DIRECTION » Put every line of the rows below into a JSON list of strings, one string per line, skipping blank lines. Leave the pictures out of the list.

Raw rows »
◆ ◆ ◆

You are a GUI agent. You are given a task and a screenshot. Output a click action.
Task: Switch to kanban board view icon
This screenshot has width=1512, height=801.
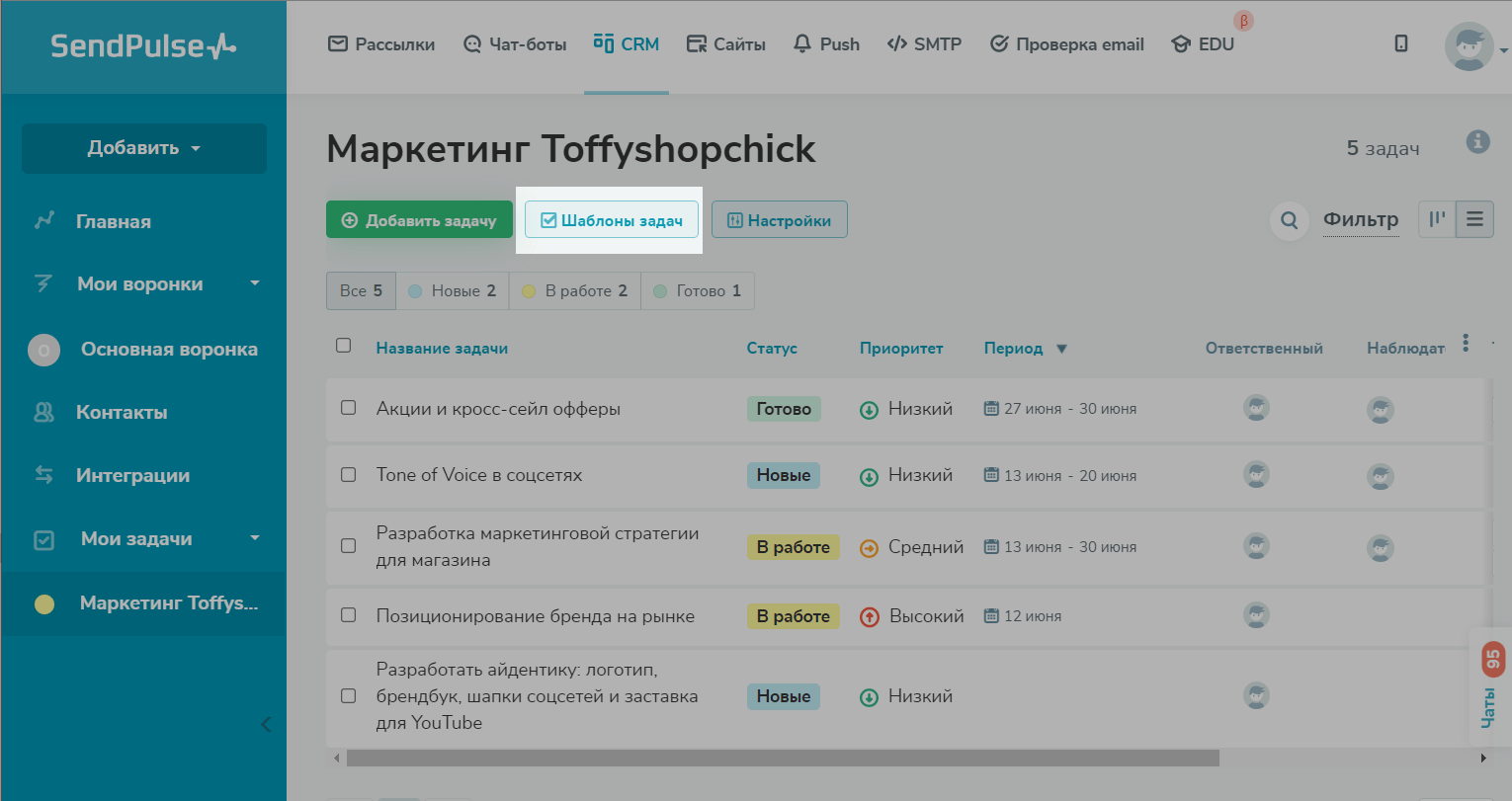pos(1437,219)
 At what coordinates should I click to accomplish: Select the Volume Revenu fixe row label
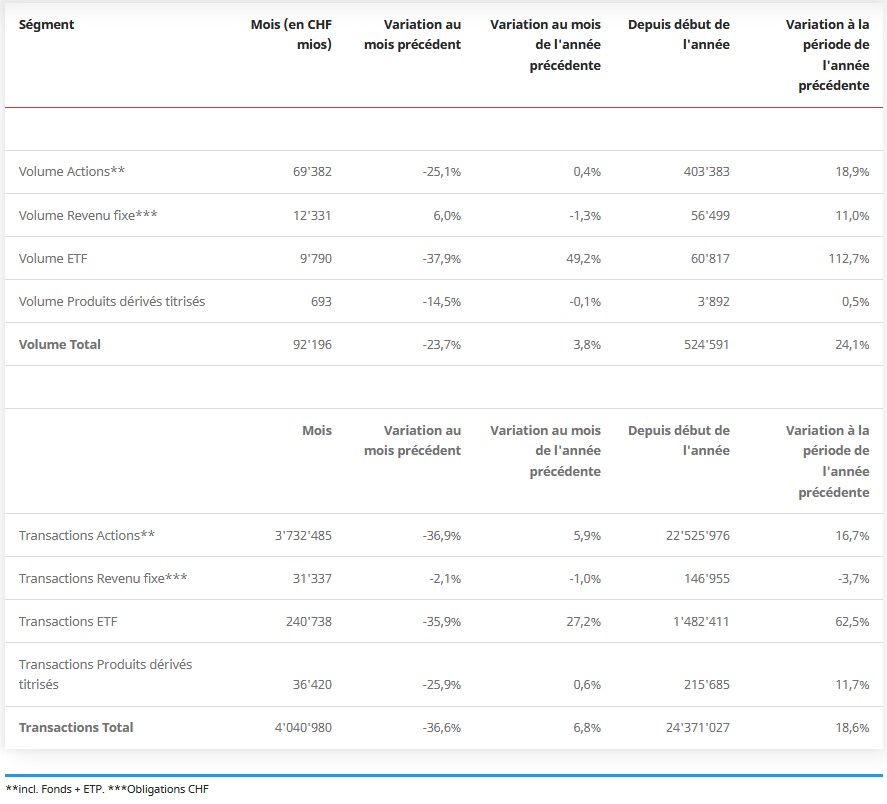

◆ ◆ ◆

FINAL RESULT »
[
  "You are a GUI agent. You are given a task and a screenshot. Output a click action.",
  "Task: Switch to kanban board view icon",
  "This screenshot has width=1512, height=801.",
  "pos(1437,219)",
  " At what coordinates should I click to accomplish: Select the Volume Revenu fixe row label"
]